Exercise objective =>
Pictures appear among the records. Write out all else exactly as it stands.

Material provided =>

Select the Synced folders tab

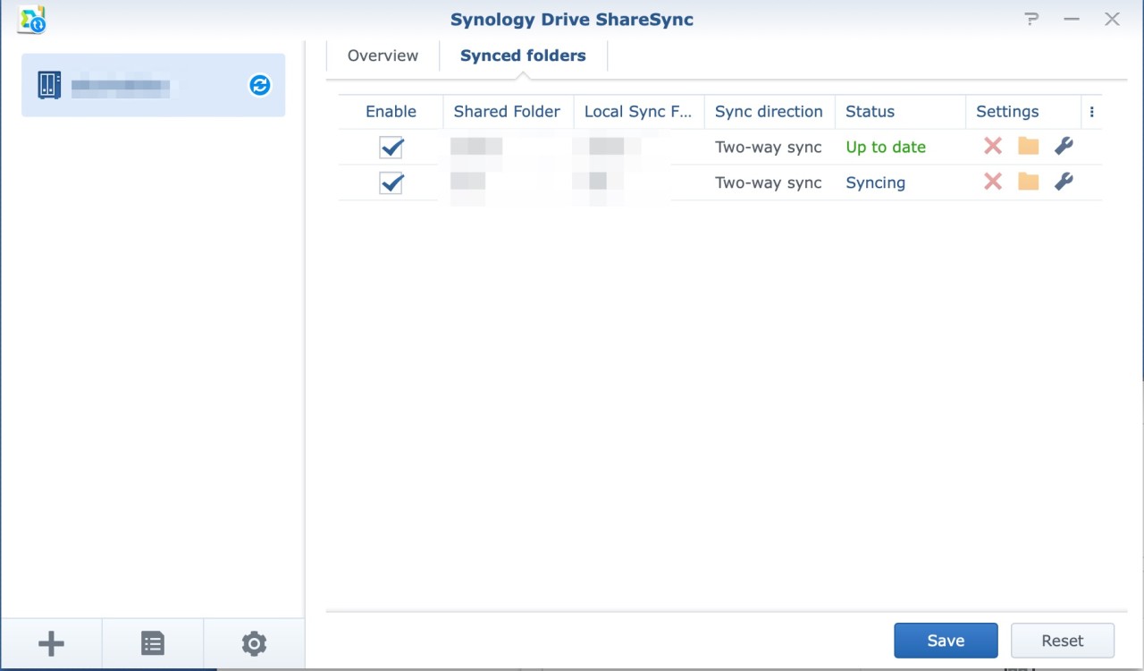(522, 55)
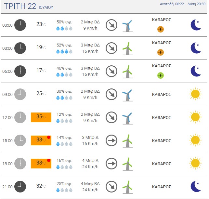Click the ΚΑΘΑΡΟΣ label at 09:00
Image resolution: width=209 pixels, height=199 pixels.
(x=162, y=94)
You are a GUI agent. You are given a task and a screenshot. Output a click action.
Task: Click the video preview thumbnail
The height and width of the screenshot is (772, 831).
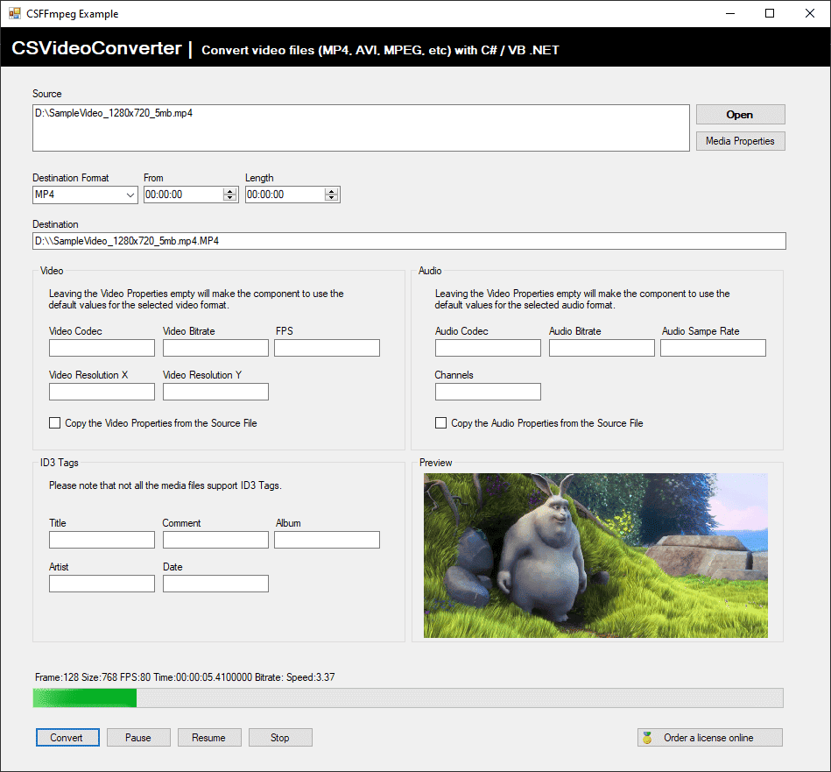[595, 555]
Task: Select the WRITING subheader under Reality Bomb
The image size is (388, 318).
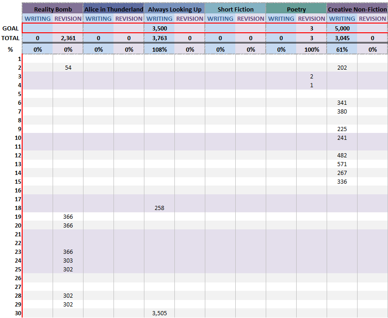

Expected answer =>
Select the Synced folders tab

(522, 55)
Click the ΚΑΘΑΡΟΣ label at 09:00
Image resolution: width=209 pixels, height=199 pixels.
(x=162, y=94)
You are a GUI agent. You are given a task and a screenshot. Output a click action.
Task: Click the video preview thumbnail
The height and width of the screenshot is (772, 831).
[595, 555]
Task: Select the WRITING subheader under Reality Bomb
The image size is (388, 318).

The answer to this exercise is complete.